Tips for Result Types

  • Use closed records (record \{\| ... \|\}) when you want exactly these fields. The schema is tighter, the parser is stricter.

  • Use enum unions for fixed-set values, such as "positive"|"negative"|"neutral". The model is constrained to pick one.

  • Add field descriptions. Each field in the type editor takes a short description; that description is included in the JSON schema sent to the LLM. Visualised in the Types editor, a record with a nested array (Topics) and a row record (TopicsItem) looks like this:

    Types editor showing a record type with field descriptions filled in.

  • Keep nesting shallow. One level of records and arrays is fine; two starts to confuse smaller models; three usually benefits from being split.

Schema is derived from the type

Because the type already drives the schema, you don't have to write "please return JSON with fields …" in the prompt. It is redundant when it agrees with the type, and brittle when it doesn't. Set the return type and leave the schema out of the prompt. The prompt describes the task; the type drives the shape.


Calling from a Flow

Once the function exists, calling it from a flow is one step.

  1. Open a resource, automation, or function flow in the Flow Designer.
  2. Click + between two nodes.
  3. In the Add Node panel, expand the AI category and click Call Natural Function.

Add Node panel with the AI category showing the Call Natural Function option highlighted.

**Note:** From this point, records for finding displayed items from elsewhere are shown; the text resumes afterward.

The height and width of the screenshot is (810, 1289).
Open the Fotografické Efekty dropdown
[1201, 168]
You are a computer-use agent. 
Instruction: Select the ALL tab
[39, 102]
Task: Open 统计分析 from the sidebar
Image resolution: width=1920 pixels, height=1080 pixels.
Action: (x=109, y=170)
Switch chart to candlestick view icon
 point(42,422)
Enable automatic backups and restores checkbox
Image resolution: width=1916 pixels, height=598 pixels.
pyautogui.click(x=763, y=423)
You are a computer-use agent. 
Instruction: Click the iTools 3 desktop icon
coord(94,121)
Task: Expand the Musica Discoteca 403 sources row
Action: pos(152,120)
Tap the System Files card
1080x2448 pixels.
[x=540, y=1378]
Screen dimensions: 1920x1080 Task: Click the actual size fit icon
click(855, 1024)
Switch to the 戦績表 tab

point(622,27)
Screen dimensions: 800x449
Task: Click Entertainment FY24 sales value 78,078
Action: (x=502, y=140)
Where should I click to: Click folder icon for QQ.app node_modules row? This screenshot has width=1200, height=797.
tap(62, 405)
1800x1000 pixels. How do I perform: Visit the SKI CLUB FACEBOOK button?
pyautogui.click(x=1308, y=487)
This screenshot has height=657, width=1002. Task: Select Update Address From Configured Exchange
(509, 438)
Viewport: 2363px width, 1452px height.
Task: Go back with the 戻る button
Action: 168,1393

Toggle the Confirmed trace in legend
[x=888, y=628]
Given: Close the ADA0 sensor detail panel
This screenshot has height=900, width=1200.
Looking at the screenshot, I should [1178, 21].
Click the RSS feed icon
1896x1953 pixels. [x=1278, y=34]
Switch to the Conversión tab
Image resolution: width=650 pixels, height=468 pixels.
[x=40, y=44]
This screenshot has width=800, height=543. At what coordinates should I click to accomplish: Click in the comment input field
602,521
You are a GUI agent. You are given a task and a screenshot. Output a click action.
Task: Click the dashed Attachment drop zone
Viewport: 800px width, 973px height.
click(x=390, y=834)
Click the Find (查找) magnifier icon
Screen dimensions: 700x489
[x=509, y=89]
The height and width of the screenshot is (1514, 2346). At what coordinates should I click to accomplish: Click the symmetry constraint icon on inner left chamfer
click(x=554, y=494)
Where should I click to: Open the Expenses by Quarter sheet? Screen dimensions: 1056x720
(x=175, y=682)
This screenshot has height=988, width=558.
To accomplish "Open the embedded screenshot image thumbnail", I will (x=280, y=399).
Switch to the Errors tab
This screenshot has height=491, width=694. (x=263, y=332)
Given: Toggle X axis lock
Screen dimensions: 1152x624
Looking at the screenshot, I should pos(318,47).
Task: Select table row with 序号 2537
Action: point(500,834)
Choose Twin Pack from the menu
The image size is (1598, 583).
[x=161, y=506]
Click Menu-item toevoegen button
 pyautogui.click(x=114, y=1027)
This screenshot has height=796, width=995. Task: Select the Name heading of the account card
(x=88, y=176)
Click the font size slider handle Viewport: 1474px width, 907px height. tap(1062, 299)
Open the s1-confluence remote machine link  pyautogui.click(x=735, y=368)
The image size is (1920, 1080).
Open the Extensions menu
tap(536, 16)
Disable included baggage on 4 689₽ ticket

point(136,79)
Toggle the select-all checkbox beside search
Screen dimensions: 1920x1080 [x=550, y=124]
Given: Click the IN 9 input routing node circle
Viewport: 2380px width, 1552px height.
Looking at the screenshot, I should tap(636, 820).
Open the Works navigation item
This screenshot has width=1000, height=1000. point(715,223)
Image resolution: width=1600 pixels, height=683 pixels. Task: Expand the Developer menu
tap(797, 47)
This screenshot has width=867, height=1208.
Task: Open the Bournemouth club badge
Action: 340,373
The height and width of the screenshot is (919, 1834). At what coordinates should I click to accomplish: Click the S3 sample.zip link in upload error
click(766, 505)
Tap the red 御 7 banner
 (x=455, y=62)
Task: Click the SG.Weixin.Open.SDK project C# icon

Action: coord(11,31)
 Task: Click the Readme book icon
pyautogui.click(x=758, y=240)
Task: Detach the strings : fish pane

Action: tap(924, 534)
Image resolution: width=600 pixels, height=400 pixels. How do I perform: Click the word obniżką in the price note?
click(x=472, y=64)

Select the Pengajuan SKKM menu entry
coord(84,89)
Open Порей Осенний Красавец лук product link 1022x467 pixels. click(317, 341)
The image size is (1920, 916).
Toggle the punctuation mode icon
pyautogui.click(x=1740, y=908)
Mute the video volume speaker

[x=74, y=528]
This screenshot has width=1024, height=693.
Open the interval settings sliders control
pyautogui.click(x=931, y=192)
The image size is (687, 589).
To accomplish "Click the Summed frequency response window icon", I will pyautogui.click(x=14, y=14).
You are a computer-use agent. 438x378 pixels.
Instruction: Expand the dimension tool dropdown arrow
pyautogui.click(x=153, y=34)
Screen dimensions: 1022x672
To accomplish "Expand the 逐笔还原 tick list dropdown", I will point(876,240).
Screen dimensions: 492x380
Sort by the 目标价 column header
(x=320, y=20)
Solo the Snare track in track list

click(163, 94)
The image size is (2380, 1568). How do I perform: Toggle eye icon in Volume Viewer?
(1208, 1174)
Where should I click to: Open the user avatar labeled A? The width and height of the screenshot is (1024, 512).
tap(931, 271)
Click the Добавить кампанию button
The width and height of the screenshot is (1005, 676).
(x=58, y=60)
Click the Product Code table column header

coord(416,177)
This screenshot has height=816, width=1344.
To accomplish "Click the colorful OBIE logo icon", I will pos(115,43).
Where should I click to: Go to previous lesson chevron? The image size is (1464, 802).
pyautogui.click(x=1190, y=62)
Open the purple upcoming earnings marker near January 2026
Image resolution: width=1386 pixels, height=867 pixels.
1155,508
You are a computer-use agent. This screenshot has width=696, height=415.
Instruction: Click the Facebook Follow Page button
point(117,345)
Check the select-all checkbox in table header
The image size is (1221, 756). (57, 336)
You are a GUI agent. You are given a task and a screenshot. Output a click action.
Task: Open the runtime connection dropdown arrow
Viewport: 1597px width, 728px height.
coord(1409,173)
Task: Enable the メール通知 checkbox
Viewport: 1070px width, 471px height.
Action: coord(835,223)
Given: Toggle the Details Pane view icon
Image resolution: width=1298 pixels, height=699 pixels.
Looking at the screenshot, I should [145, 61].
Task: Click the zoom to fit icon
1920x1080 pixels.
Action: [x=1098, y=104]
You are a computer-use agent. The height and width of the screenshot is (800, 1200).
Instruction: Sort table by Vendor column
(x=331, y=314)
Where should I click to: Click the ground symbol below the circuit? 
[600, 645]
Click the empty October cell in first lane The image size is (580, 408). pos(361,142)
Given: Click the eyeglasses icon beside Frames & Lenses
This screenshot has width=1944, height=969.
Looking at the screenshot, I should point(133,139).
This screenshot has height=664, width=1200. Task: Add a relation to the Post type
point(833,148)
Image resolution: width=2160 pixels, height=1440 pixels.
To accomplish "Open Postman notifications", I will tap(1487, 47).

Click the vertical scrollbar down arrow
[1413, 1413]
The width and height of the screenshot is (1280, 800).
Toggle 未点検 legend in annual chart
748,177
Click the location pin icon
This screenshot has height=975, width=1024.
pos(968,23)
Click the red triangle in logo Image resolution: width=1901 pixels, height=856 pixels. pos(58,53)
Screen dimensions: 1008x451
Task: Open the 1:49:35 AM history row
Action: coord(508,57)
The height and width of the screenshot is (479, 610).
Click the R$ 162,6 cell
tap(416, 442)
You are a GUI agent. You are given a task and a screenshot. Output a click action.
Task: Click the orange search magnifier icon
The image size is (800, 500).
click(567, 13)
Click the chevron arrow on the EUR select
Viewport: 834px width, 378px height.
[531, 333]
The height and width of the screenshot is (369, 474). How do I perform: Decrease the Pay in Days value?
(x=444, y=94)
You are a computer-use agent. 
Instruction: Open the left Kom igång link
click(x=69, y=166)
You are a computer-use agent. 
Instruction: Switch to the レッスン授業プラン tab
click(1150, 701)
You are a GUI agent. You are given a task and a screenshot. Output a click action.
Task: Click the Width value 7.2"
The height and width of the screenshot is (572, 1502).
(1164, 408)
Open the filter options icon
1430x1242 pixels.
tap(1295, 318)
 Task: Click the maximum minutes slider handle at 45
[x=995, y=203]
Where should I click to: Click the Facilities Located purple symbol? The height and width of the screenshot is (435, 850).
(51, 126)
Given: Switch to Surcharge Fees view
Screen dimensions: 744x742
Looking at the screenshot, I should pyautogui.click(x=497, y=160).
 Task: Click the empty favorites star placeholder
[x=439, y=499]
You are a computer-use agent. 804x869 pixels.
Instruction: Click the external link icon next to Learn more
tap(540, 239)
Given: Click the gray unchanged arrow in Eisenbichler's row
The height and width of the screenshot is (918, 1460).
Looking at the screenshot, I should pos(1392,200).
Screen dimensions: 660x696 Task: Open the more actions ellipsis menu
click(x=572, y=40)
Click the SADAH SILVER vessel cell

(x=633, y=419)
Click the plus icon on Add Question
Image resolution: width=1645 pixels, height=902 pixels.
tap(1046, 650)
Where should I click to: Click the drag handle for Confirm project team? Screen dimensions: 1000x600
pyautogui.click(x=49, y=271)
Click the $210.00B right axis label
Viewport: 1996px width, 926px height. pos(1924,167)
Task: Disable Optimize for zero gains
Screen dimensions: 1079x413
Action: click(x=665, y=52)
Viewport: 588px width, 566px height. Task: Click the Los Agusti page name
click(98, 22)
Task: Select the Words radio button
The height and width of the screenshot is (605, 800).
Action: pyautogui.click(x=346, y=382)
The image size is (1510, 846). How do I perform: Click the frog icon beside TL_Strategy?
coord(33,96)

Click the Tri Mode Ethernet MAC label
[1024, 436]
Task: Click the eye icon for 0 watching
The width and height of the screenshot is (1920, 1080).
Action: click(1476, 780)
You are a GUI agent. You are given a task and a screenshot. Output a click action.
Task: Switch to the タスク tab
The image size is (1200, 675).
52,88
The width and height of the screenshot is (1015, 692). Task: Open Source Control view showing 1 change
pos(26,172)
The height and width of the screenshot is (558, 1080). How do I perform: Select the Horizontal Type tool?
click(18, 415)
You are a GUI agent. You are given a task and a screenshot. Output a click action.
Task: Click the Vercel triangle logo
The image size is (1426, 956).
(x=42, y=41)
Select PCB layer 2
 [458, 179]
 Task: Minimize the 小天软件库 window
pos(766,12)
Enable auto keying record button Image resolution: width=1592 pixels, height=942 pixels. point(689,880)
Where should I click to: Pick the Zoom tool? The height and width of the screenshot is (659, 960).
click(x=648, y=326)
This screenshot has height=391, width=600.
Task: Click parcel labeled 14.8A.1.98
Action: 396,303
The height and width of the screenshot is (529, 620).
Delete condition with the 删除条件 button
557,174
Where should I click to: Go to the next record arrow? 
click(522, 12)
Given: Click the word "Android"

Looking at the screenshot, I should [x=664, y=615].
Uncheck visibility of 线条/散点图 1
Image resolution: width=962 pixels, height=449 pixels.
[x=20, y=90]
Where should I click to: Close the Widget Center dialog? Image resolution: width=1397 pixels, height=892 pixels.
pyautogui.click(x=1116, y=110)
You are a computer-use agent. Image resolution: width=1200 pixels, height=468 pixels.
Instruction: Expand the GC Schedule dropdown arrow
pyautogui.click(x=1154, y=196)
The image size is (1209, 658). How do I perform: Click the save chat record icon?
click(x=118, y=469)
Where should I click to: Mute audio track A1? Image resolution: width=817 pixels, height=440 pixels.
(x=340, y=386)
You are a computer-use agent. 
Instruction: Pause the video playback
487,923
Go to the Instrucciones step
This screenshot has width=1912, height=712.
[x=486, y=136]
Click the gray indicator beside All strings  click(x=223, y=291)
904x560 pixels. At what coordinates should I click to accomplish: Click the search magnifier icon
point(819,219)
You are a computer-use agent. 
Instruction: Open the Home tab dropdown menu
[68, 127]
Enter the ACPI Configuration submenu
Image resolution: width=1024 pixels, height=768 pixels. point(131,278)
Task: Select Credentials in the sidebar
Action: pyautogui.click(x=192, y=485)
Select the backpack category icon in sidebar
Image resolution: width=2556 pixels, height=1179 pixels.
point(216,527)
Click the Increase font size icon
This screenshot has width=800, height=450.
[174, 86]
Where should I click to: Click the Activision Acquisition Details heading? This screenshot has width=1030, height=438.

  1. The Natural Functions picker lists every natural function in the current integration. Pick one.

  2. The configuration form opens. Each parameter on the function becomes a row; bind it to an in-scope value. Result is the variable name that holds the typed return; Variable Type is locked to the function's declared return type.

Call Natural Function configuration form with parameters bound to in-scope variables and the Save button enabled.

  1. Click Save. A new node appears in the flow, named after the bound result variable. Use that variable like any other typed value: return it from an HTTP resource (it becomes the JSON response), branch on a field with Match, transform it with Map Data, or pass it to another node.

Final resource flow showing the natural function call node connected between Start and the Return node.

Calling from Another Function or Agent

Natural functions are first-class functions, so they can call each other from inside any flow. Open a function flow, select + Add Node > Statement > Call Function, and pick the natural function from the picker. Two-step prompts (extract first, then transform) are often cleaner than one giant prompt; each step has its own type and can be tested in isolation.

A natural function can also be wired up as an agent tool: the agent decides whether to call it, and the natural function's own model handles the call with a tighter prompt and stricter return type.